[Start of Attachment]

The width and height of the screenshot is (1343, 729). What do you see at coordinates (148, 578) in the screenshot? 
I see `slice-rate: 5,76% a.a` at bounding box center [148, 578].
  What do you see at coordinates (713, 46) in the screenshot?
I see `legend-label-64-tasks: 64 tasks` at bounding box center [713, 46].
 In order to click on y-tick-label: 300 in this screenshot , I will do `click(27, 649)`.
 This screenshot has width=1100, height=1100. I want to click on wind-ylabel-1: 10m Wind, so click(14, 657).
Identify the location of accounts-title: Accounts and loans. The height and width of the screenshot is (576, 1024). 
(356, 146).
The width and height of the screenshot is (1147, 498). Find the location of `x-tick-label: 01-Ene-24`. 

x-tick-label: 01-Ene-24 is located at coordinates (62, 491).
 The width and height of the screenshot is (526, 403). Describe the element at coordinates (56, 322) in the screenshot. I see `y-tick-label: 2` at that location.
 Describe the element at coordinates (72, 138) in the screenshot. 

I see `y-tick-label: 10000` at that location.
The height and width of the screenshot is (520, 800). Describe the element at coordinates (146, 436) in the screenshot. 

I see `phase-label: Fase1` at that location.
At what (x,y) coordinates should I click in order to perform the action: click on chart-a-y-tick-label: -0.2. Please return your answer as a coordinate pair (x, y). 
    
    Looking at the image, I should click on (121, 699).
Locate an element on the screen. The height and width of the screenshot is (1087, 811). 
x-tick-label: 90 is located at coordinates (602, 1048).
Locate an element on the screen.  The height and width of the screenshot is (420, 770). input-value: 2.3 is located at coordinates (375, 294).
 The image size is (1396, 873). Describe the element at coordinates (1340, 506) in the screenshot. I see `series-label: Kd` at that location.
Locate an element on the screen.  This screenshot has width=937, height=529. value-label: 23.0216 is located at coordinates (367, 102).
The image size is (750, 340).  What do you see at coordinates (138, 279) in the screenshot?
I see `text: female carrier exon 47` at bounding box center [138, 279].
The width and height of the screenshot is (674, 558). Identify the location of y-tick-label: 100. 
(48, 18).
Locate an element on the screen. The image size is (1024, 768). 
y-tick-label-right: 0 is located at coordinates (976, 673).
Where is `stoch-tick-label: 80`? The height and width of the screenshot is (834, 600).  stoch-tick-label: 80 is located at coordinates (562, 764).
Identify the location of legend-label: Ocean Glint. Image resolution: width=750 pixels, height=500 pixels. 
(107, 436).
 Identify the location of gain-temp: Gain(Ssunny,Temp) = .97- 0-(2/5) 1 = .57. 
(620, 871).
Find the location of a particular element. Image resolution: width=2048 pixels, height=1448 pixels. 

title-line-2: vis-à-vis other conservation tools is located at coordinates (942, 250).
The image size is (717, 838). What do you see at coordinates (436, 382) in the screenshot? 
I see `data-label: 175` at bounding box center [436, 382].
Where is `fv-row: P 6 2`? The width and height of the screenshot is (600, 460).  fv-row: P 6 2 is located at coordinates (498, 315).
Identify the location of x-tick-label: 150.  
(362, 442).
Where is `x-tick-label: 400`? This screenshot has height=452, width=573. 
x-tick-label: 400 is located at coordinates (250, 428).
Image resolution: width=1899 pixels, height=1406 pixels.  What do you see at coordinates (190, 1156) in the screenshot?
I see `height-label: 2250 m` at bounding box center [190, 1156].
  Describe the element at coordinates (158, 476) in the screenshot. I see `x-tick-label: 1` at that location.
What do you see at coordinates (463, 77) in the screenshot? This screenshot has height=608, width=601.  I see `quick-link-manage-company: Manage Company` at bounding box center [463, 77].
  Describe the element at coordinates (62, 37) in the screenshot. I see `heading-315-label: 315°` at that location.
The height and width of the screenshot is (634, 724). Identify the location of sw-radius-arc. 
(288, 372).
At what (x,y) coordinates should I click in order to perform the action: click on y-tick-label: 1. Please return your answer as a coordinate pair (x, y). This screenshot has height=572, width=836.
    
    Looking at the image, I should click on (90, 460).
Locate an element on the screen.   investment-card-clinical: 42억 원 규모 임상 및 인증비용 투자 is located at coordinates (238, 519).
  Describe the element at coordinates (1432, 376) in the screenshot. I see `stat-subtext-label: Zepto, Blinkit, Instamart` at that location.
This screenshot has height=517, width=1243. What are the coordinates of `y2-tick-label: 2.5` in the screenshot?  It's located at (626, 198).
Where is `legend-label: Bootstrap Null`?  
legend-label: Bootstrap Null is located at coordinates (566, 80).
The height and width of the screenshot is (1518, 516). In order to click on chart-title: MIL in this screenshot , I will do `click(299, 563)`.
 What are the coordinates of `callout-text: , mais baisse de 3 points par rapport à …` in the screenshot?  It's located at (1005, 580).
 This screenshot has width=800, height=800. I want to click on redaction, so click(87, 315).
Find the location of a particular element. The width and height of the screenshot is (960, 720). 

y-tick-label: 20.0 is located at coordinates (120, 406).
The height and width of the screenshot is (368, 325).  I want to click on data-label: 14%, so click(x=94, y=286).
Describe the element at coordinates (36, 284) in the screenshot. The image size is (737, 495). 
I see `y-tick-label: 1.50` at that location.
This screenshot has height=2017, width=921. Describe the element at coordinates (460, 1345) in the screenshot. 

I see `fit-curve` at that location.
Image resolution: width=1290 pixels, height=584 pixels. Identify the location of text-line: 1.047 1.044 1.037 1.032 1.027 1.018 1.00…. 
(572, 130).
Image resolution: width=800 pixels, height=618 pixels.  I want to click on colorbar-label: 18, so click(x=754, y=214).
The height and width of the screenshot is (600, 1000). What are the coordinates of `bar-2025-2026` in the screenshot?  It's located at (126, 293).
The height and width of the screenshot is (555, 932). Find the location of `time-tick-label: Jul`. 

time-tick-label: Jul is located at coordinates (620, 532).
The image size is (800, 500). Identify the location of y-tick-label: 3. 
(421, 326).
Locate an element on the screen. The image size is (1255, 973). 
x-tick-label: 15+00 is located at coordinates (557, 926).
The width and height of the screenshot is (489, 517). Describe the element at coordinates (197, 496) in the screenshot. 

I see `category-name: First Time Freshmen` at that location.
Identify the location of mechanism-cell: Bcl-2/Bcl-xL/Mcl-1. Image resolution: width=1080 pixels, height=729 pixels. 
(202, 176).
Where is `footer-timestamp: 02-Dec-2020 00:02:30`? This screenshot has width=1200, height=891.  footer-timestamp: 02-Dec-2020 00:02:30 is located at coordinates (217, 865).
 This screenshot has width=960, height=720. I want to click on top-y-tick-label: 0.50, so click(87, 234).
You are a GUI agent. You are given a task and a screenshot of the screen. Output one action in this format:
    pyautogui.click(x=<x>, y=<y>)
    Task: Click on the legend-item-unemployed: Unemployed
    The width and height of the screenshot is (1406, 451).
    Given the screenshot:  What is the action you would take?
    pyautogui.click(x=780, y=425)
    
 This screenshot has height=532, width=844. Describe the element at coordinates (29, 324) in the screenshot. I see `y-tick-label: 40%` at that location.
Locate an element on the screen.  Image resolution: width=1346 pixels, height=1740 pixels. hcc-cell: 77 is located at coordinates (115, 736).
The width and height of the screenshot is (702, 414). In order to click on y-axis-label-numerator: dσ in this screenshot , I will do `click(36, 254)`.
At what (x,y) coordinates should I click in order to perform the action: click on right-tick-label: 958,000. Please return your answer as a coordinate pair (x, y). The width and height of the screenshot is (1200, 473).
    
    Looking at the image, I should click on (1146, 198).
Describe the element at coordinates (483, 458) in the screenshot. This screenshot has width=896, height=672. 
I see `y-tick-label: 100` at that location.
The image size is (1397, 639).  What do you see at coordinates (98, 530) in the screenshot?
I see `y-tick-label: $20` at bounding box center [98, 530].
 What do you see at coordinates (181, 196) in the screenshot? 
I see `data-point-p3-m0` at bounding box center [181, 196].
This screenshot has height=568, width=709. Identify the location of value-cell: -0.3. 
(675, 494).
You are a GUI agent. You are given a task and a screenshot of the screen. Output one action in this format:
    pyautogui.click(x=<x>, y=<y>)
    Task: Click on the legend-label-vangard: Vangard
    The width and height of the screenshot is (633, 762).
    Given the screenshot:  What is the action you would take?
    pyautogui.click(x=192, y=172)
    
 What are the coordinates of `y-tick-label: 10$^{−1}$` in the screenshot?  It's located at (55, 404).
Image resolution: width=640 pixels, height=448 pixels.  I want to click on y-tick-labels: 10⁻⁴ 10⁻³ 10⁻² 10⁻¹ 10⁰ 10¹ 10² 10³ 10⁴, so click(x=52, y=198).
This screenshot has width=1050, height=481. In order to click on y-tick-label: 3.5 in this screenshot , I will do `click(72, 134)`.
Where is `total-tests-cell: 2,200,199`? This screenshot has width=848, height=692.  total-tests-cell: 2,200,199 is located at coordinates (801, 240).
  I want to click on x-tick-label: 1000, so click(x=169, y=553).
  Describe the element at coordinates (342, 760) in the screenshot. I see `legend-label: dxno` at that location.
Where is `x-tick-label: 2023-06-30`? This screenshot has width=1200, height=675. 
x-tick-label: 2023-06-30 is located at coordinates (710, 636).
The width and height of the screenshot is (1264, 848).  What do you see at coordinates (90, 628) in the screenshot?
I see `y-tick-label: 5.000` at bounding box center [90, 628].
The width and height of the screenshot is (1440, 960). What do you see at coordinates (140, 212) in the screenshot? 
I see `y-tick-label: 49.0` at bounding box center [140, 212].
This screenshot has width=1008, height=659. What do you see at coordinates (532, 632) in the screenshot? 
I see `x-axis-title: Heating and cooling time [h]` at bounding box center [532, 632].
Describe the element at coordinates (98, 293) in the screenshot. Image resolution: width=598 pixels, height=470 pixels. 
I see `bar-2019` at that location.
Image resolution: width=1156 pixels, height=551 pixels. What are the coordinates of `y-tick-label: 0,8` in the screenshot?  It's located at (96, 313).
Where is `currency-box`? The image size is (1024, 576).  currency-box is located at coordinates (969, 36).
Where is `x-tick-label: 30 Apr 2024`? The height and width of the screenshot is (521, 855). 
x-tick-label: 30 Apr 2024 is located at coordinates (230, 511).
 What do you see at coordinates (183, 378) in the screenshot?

[End of Attachment]

Requirement: Copy the lines from the one containing "is (1024, 768)." through the one containing "(362, 442).", inclusive, swapping "Image resolution" for "Screen resolution" and leaving everything else unchanged.

Solution for this problem:
Locate an element on the screen. The image size is (1024, 768). 
y-tick-label-right: 0 is located at coordinates (976, 673).
Where is `stoch-tick-label: 80`? The height and width of the screenshot is (834, 600).  stoch-tick-label: 80 is located at coordinates (562, 764).
Identify the location of legend-label: Ocean Glint. Screen resolution: width=750 pixels, height=500 pixels. 
(107, 436).
 Identify the location of gain-temp: Gain(Ssunny,Temp) = .97- 0-(2/5) 1 = .57. 
(620, 871).
Find the location of a particular element. Screen resolution: width=2048 pixels, height=1448 pixels. 

title-line-2: vis-à-vis other conservation tools is located at coordinates (942, 250).
The image size is (717, 838). What do you see at coordinates (436, 382) in the screenshot? 
I see `data-label: 175` at bounding box center [436, 382].
Where is `fv-row: P 6 2`? The width and height of the screenshot is (600, 460).  fv-row: P 6 2 is located at coordinates (498, 315).
Identify the location of x-tick-label: 150.  
(362, 442).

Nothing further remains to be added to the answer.